Tiempo de pandemia y tiempo de pandemias. La del Covid, pero tantas otras.

Frente a la pandemia de los extremismos, de tener que decidir solo entre blanco y negro, de la confrontación, la crispación, la dentellada como costumbre, necesitamos la vacuna de la sensibilidad del artista que descubre matices y claroscuros , y la de ponerse en el lugar del otro, de tratar de entender para aglutinar, de saber perder para ganar.
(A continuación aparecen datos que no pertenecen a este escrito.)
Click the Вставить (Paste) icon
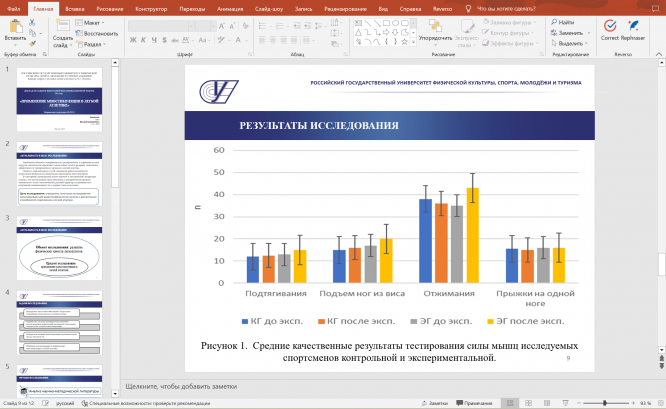Viewport: 666px width, 409px height. (x=15, y=25)
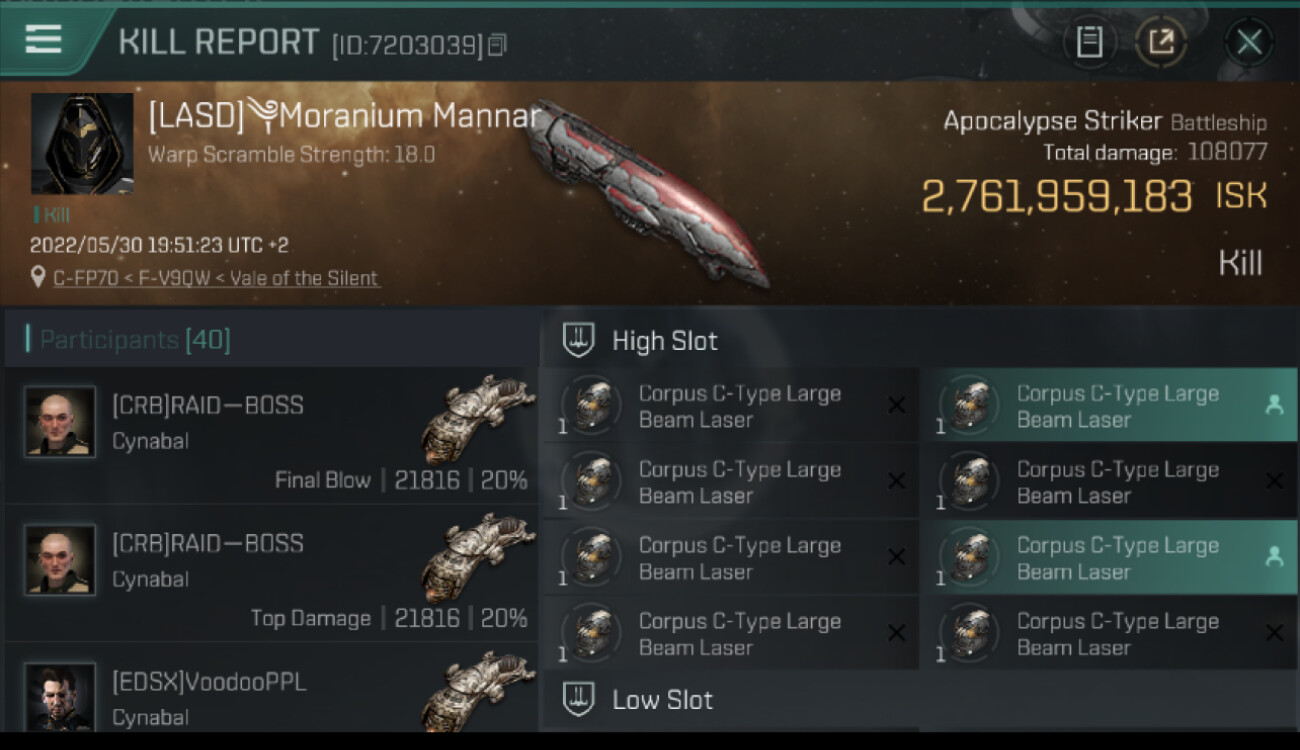Close the kill report window
Viewport: 1300px width, 750px height.
(1249, 42)
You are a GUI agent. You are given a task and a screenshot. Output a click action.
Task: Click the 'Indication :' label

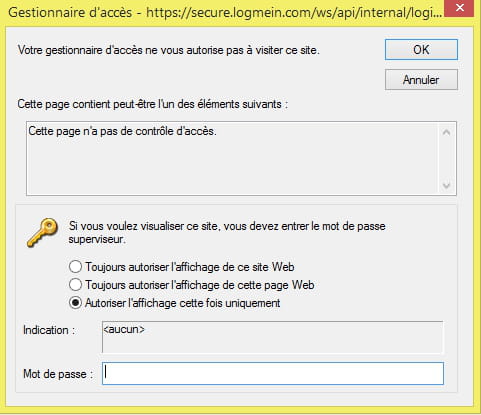click(x=49, y=330)
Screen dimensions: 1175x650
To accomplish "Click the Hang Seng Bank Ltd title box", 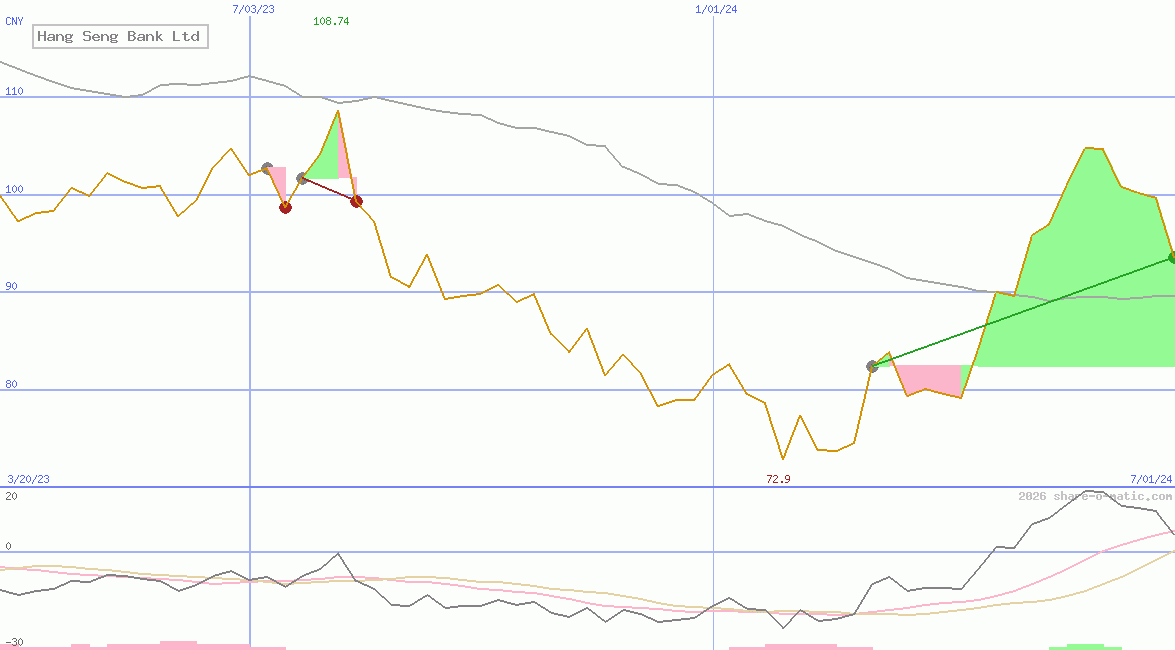I will pyautogui.click(x=120, y=36).
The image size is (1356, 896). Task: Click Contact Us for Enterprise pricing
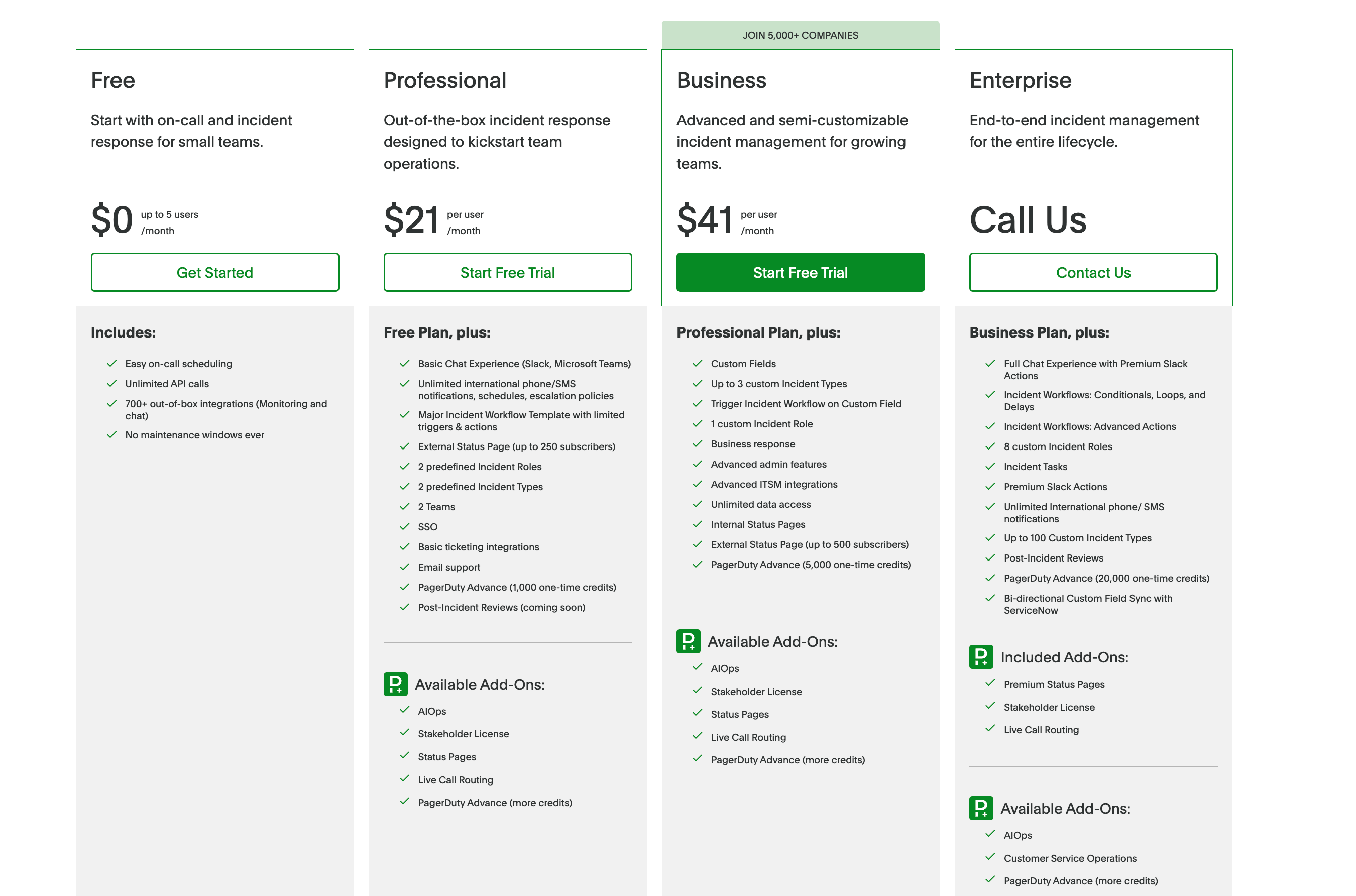(1093, 273)
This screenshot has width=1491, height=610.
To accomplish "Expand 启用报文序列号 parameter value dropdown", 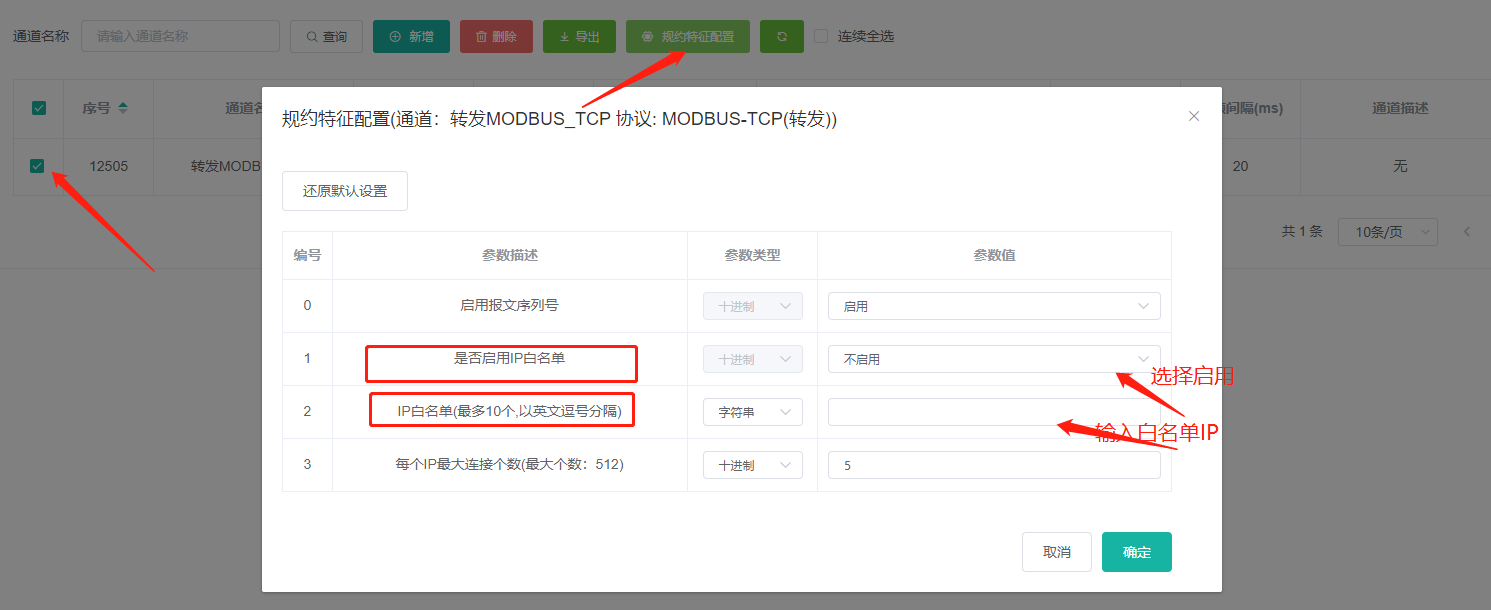I will coord(993,306).

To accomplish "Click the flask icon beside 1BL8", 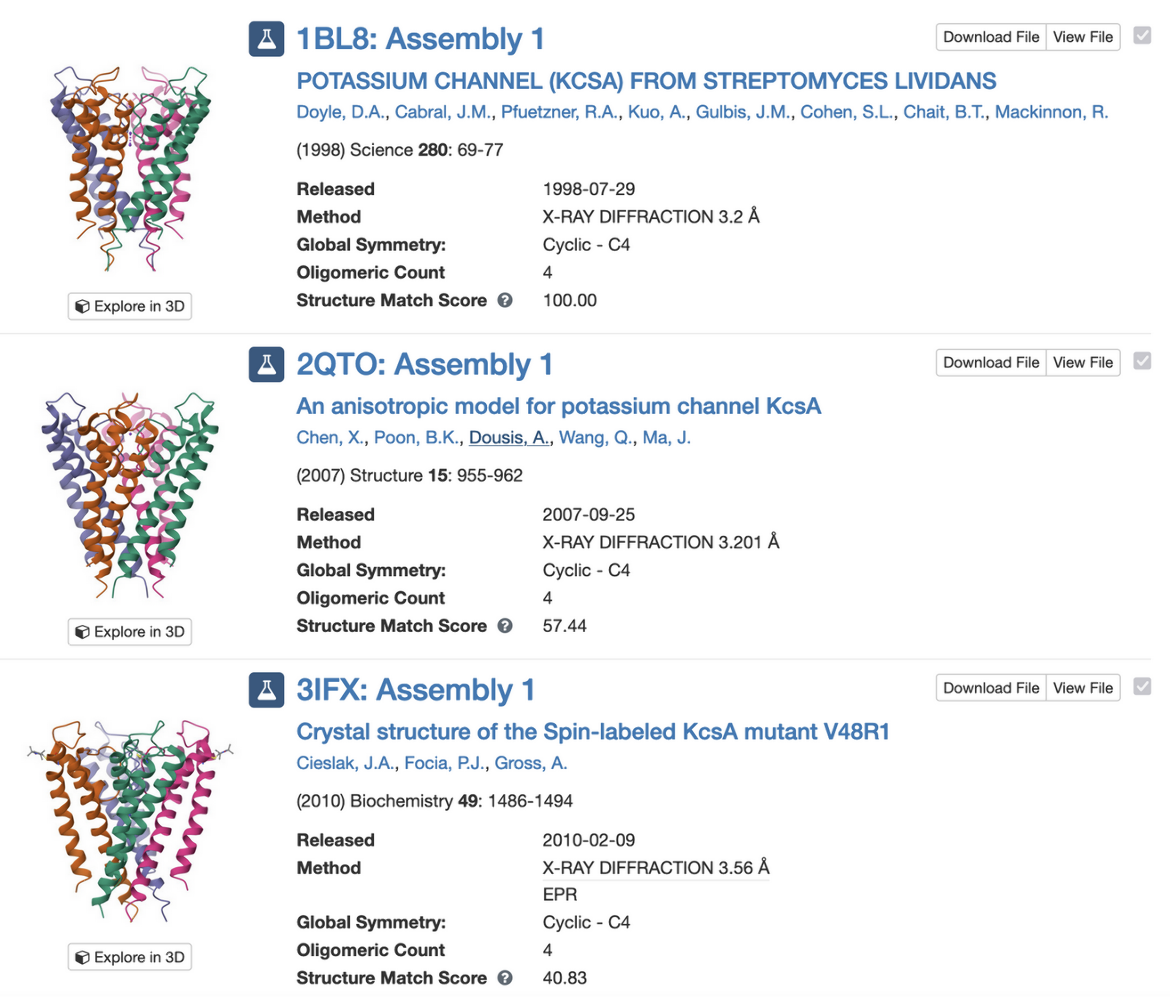I will [x=266, y=40].
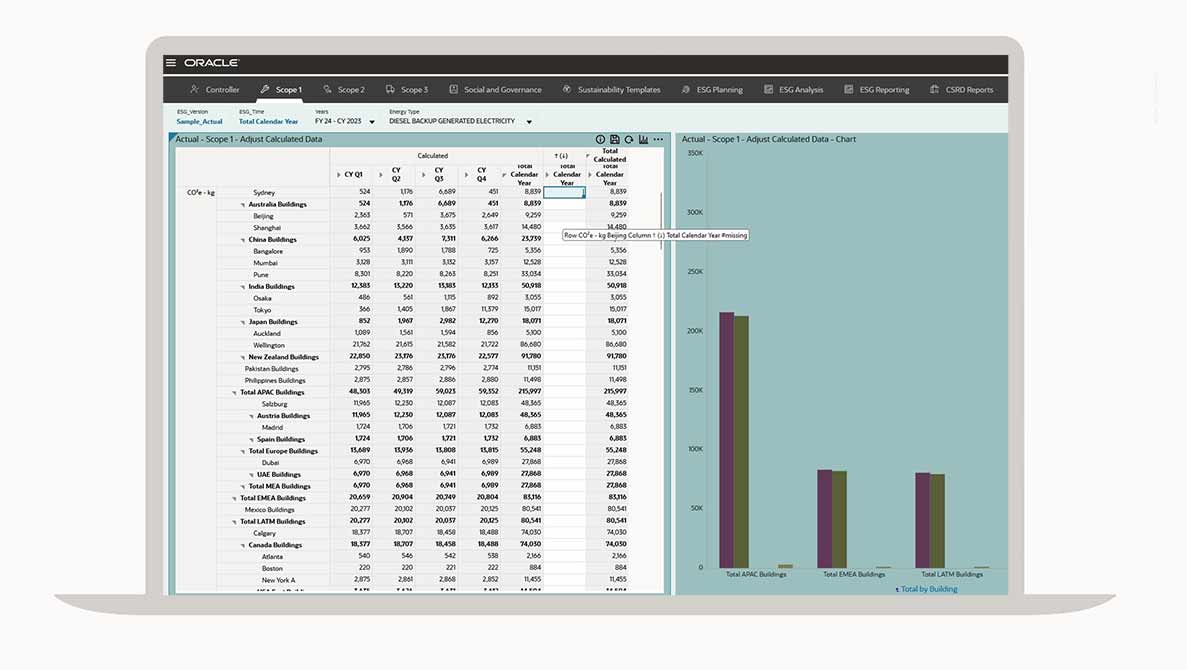
Task: Go to the CSRD Reports tab
Action: (961, 90)
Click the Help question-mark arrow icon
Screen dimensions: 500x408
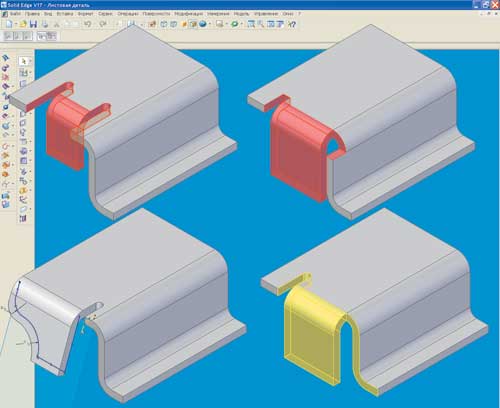point(292,24)
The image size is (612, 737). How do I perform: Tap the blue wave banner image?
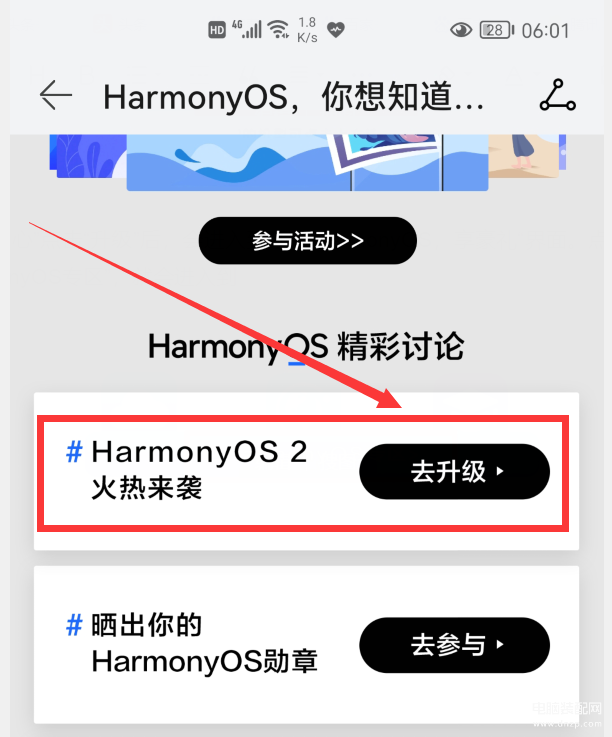(307, 162)
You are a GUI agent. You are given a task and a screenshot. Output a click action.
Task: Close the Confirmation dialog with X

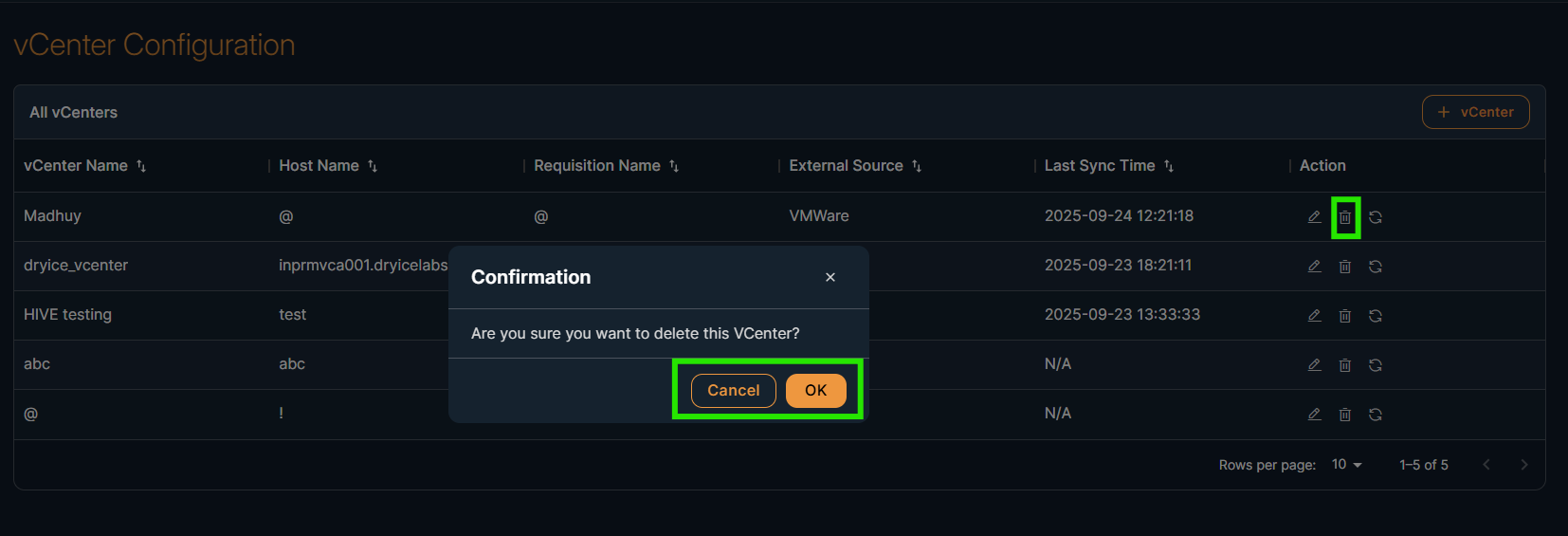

Frente a la pandemia del aislamiento, del “cada uno en sus asuntos”, de convertirnos en zombis sociales, de la mirada continua al propio ombligo, necesitamos el antídoto del proyecto común, del sueño colectivo. De crear grupo, amigos, comunidad, familia. De escuchar de forma activa, de tender puentes.

Frente a la pandemia de la superficialidad de las relaciones, de las apariencias, de la anestesia y el engaño de la propia imagen en las redes y en tantos foros, necesitamos redescubrir la importancia de las relaciones en la vida, del encuentro real entre personas sin maquillaje, sin caretas, sin disfraz de que todo es genial, de la acogida e la fragilidad del otro. La vacuna de a la autenticidad.

Frente a la pandemia del hacer y decir lo mínimo, del conformismo de aceptar cuatro migajas de libertad, de no salir de “las cosas son así”, de ser borregos de la manada, la vacuna de la excelencia de dar lo máximo y mejor, de luchar y combatir, de no rendirse antes de librar batalla, de ser mejores en lo que hacemos. De saber que si me equivoco, lo puedo reconocer y seguir adelante.

Frente a la pandemia del sueño de ser más guapo, más rico, más poderoso y más famoso, la vacuna de disfrutar más de cada día, de valorar los pequeños detalles, de ser agradecido, de vivir la rutina con pasión como si fuera “fiesta de guardar”.

Nos sobran cobardes, traidores y aprovechados. Nos hacen falta hombres y mujeres valientes, que miren a los ojos cuando hablan, que construyan, que sumen, que aporten, que propongan.

Nos sobran quejicas, malhumorados y gente que se lamenta por todo y por eso estamos a deseo de personas positivas, que reconociendo las dificultades descubran en ellas oportunidades, críticos sí criticones no,  personas con buen humor y buen amor.

Nos sobran expertos en todo, solucionadores,  listos y vendedores de verdades que ocultan mentiras. Necesitamos personas que dialoguen, que lean más, que sean humildes, que busquen la paz, dispuestos a aprender cuando saben poco, dispuestos a enseñar cuando saben mucho.

Nos sobran mantenidos, chupópteros, jetas, acomodados y mediocres. Nunca hemos necesitado tanto personas con actitud de servicio, currantes en lo que sea, luchadores y competentes. Gente con capacidad de esfuerzo y sacrificio, dispuestos a dar, dispuestos a darse.